**TO-DO LIST:**
1/ Please extract from the straddle piece the passage starting with "Suppose you buy" and going on through "market lot of 75.".
2/ In the straddle piece, at what levels of the underlying does the position become profitable at contract expiry?

**SOURCE:**

# # # #

Last week, we discussed why you can trade options even if you do not have a directional view on the underlying. This week, we discuss the first of such volatility trades – Straddle.
Large outlay, high time decay
You can set up a straddle by buying a call and a put of the same strike, typically, an at-the-money (ATM) option on the same underlying and for the same maturity. The position suffers from high time decay- loss in the price of both the call and the put due to passage of time. Also, the position will lose heavily if the underlying trades in a range or moves slowly. We tell you why.
Suppose you buy the March 15100 strike call and put when the underlying trades at 15098 (the 15100 call is the closest to the current price and is, therefore, considered as the ATM option). The total cost of setting up the position is 43200, which is 576 points for the call and the put times market lot of 75.
At contract expiry, the position will be profitable if the underlying trades above 15676 (15100 plus 576) or below 14524 (15100 minus 576). This shows that the straddle requires a significant movement in the underlying for the position to be profitable. And that poses a problem.

# # # #

**DATA SECTION:**
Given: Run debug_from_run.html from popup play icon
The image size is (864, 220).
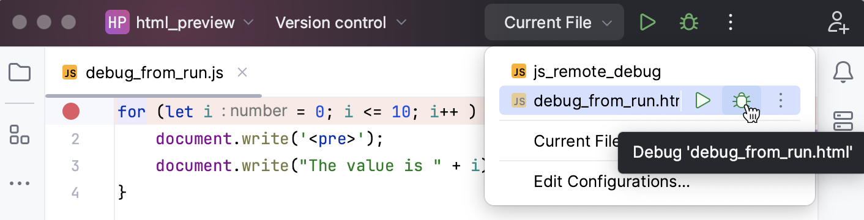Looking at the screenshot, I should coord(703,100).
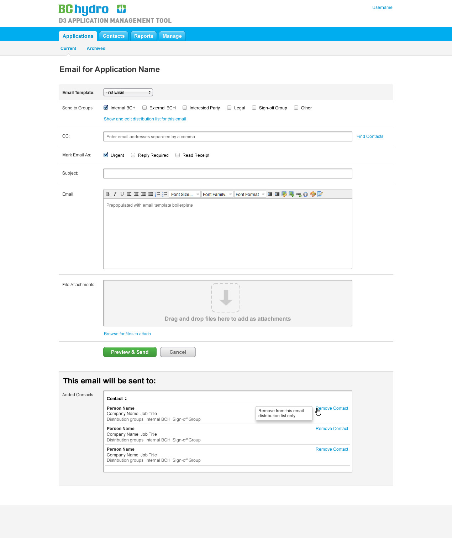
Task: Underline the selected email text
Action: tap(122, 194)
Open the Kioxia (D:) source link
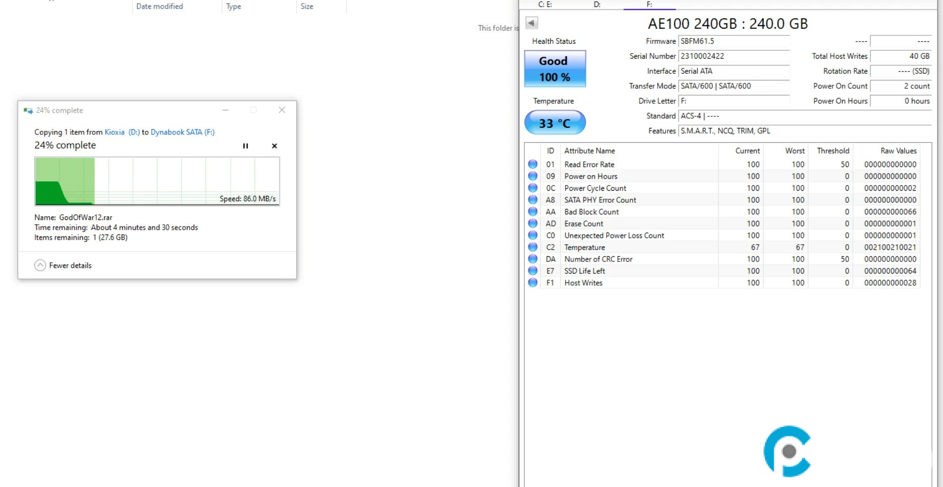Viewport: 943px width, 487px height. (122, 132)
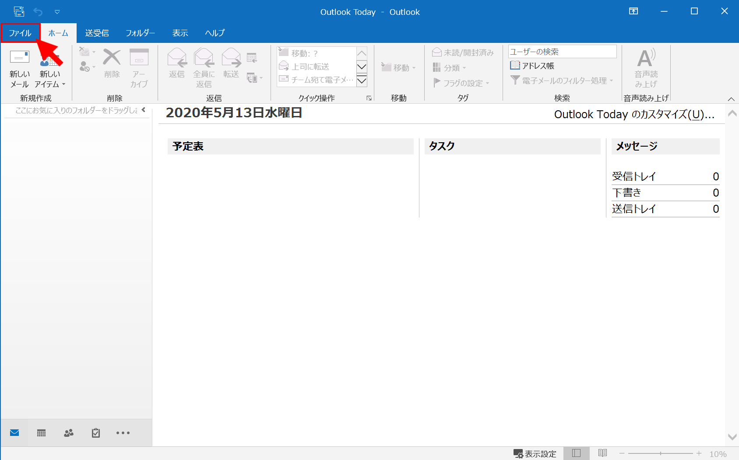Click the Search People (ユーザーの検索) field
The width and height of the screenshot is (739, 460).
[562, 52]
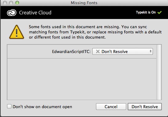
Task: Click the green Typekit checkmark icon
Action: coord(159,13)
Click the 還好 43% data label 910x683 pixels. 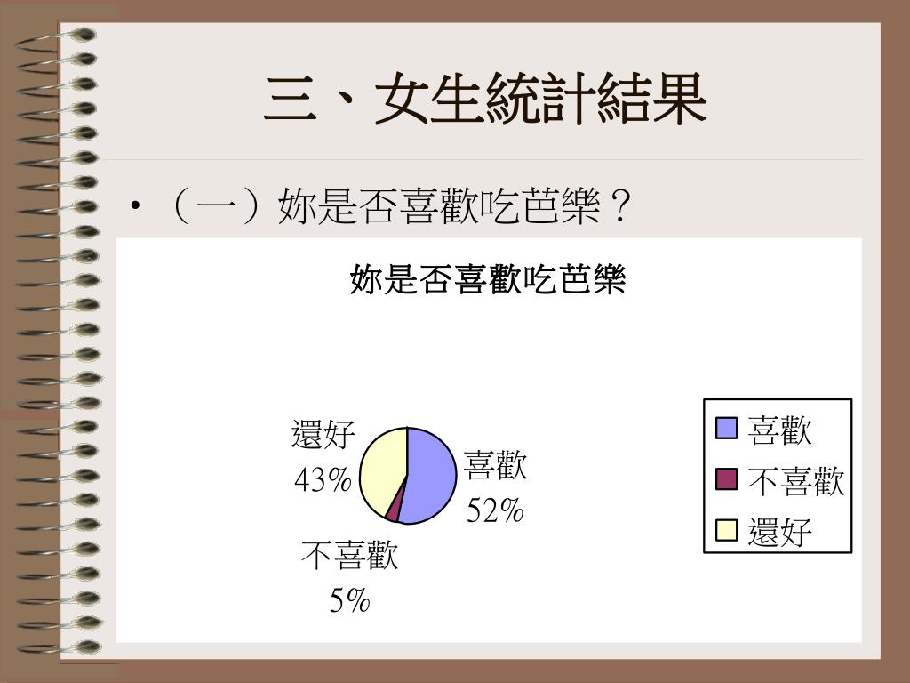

# # # #

**WRITTEN ANSWERS:**
1/
Suppose you buy the March 15100 strike call and put when the underlying trades at 15098 (the 15100 call is the closest to the current price and is, therefore, considered as the ATM option). The total cost of setting up the position is 43200, which is 576 points for the call and the put times market lot of 75.

2/ Above 15676 or below 14524.